Plakoglobin is thought to play a key role in cadherin-mediated epithelial cell adhesion, because it is a common component of desmosomal and nondesmosomal adherens junctions. Because loss of homotypic cell adhesion is an important early step in invasion and metastasis of solid tumors, we evaluated the frequency and prognostic significance of a deficient expression of plakoglobin in human lung cancer.

At primary surgery, representative specimens of the primary tumor were obtained from 96 consecutive patients with completely resected non-small-cell lung carcinoma (NSCLC) without overt distant metastases. Cryostat sections of these specimens and metastatic lymph nodes were stained with monoclonal antibody (mAb) PG 5.1 against plakoglobin, using an immunoperoxidase technique. Patients were monitored for a median of 39 months (range, 12 to 56) after surgery.

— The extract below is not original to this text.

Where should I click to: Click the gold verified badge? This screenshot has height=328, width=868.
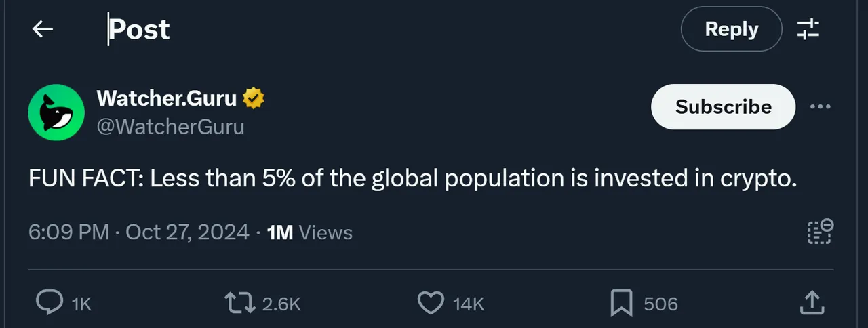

Absent or severely reduced expression of plakoglobin (ie, < 30% positive tumor cells) was observed in 39 patients (40.6%). There was no significant correlation to established risk factors, such as the histology, extension, and histologic grade of the primary tumor and metastatic lymph node involvement, or expression of alpha-catenin. Expression of plakoglobin in lymph node metastases ranged from 0% to greater than 60% positive tumor cells. Deficient plakoglobin expression on the primary tumor was significantly correlated to a shortened disease-free and overall survival in patients with adenocarcinomas, pT1-2 tumors, or negative lymph nodes (pN0). In patients with pT1-2 tumors, the independence of this prognostic influence from established risk factors was demonstrated by Cox regression analyses (disease-free survival, P = .002; overall survival, P = .038).

Deficient expression of plakoglobin appears to be an important event in the progression of NSCLC.